> **Exercise goal**: Reproduce verbatim the portion of the text on children and HIV/AIDS that runs from "The President of" up to and including "in international development.".

**** Given text

Every day, 1,600 children become infected with HIV, according to the message. By the end of this year, 1 million children under the age of 15 are expected to be living with HIV, more than 95 per cent of them in developing countries. An additional 8 million children have lost their mothers to AIDS, and millions more are living with an HIV-positive parent.

"Children may be vulnerable, but they are neither helpless nor beyond help. Children themselves are effective communicators, not only among their peers but within their families. Indeed, education and information are among our most powerful weapons in the fight against HIV/AIDS."

The President of the General Assembly, Hennadiy Udovenko of Ukraine, called for united international action to fight HIV/AIDS. "To match the expanding epidemic, we need the expanded financial resources, as well as a political will to do more about the underlying social and economic conditions that leave the majority of people few real options for protection and treatment", he said.

"If we do not act quickly to find and support appropriate ways and means to respond to this epidemic, the lives of many future generations will be bleak, anguished and often brutal", said James Gustave Speth, Administrator of the United Nations Development Programme (UNDP). He said that the challenge ahead is to mount practical operational programmes on a scale commensurate with the problem.


United Nations Secretary-General Kofi Annan has stressed the importance of solidarity in international development.

********
**** Information provided

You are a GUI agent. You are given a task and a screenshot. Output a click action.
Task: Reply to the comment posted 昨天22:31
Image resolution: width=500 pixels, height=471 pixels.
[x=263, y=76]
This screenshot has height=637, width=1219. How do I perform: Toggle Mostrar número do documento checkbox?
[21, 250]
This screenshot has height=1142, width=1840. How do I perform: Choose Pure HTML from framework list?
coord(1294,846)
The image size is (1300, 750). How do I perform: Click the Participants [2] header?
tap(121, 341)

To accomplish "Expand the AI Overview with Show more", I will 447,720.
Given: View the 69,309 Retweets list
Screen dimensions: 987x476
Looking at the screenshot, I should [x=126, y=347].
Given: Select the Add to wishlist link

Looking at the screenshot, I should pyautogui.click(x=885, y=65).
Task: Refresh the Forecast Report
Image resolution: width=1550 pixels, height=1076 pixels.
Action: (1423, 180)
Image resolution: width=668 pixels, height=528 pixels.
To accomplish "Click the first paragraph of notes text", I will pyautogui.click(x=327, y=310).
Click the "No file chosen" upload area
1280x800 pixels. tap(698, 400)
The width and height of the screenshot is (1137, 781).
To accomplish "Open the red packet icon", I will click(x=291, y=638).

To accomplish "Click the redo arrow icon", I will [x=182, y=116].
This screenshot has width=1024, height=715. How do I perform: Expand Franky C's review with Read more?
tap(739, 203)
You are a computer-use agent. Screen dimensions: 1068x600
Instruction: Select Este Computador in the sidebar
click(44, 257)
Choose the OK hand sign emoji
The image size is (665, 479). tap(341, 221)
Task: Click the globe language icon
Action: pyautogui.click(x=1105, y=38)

********

> **Output of the task**:
The President of the General Assembly, Hennadiy Udovenko of Ukraine, called for united international action to fight HIV/AIDS. "To match the expanding epidemic, we need the expanded financial resources, as well as a political will to do more about the underlying social and economic conditions that leave the majority of people few real options for protection and treatment", he said.

"If we do not act quickly to find and support appropriate ways and means to respond to this epidemic, the lives of many future generations will be bleak, anguished and often brutal", said James Gustave Speth, Administrator of the United Nations Development Programme (UNDP). He said that the challenge ahead is to mount practical operational programmes on a scale commensurate with the problem.


United Nations Secretary-General Kofi Annan has stressed the importance of solidarity in international development.